Try it ::
Decide whether each statement agrees with the vitamin D article, answering yes or no and quoting the words from the article that settle it.
1. Chon says people can stay in the sun for a safe amount of time without raising their skin cancer risk.
2. On a hot summer day, unprotected skin can be damaged in as little as 15 minutes.
3. A serving of tuna provides more vitamin D than a serving of mackerel.

Reading text ::
•••
HOUSTON, May 16 (UPI) -- The U.S. Food and Nutrition Board has recommended an increase in vitamin D intake, but a U.S. skin expert suggests getting it via food and not sun.
Dr. Susan Y. Chon of the University of Texas M.D. Anderson Cancer Center says there's no safe amount of time people can stay in the sun without increasing skin cancer risks.
"Some people may absorb enough vitamin D from their routine outdoor exposure," Chon says in a statement. "However, the benefits of UV exposure may be limited because they can lead to increased risks of developing skin cancer."
On a hot summer day, unprotected skin can be damaged in as little as 15 minutes, Chon says.
To avoid skin cancer, Chon recommends getting vitamin D from food and, if necessary, supplements.
"Most people can get their daily fill of vitamin D by drinking a cup of milk and eating a 3-ounce serving of salmon, Chon says.
Other foods high in vitamin D:
-- One tablespoon of cod liver oil offers 1,360 IUs.
-- One serving (about 3 ounces) of certain fish provides a healthy dose of vitamin D -- salmon provides 447 IUs per serving, mackerel provides 388 IUs per serving, and tuna provides 154 IUs per serving.
-- One cup of whole, reduced fat or non-fat milk is fortified with vitamin D and provides 115-124 IUs of vitamin D.
-- Fortified ready-to-eat cereals provide at least 40 IUs per serving.
•••
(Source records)
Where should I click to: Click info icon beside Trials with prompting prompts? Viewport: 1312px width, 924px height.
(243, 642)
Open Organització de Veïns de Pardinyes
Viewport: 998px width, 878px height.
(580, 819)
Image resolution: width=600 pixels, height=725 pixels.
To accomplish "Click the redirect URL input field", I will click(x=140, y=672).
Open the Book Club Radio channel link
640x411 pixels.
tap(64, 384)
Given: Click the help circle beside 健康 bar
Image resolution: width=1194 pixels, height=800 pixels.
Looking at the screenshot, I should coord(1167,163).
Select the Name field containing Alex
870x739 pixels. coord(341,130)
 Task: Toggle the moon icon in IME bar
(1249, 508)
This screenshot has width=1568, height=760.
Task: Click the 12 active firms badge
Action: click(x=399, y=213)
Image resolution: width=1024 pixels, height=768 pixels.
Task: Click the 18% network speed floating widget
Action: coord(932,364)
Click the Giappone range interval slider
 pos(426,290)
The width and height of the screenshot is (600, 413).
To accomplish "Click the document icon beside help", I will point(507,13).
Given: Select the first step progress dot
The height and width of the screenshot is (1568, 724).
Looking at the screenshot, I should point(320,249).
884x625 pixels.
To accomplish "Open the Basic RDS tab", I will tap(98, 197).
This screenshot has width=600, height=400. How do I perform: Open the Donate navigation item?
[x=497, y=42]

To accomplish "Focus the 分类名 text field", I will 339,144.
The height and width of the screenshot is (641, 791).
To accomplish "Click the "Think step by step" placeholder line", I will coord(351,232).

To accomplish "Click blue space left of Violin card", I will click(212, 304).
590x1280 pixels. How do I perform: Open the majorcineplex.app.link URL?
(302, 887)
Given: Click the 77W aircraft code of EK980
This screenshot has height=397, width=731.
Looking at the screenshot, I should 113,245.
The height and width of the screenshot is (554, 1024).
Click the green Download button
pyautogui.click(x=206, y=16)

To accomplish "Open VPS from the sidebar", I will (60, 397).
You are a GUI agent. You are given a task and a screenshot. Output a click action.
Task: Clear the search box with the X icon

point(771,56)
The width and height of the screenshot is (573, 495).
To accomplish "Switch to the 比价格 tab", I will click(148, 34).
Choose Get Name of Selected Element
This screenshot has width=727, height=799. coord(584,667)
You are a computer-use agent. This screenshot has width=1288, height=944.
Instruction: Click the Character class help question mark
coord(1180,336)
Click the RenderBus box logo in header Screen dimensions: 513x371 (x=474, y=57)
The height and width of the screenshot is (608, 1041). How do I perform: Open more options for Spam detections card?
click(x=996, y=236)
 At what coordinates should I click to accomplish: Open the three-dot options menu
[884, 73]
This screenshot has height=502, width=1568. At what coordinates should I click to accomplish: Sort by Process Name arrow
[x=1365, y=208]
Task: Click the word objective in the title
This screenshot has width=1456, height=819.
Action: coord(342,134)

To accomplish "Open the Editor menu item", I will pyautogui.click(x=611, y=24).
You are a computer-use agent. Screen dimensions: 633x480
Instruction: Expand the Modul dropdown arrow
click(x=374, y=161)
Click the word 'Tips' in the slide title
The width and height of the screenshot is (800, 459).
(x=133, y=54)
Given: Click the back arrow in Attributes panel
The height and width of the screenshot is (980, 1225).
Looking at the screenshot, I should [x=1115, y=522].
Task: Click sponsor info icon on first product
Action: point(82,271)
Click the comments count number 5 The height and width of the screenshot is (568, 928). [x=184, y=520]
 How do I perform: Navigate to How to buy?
•••
Problem solution ::
1. No: "there's no safe amount of time people can stay in the sun without increasing skin cancer risks."
2. Yes: "On a hot summer day, unprotected skin can be damaged in as little as 15 minutes"
3. No: "mackerel provides 388 IUs per serving, and tuna provides 154 IUs per serving."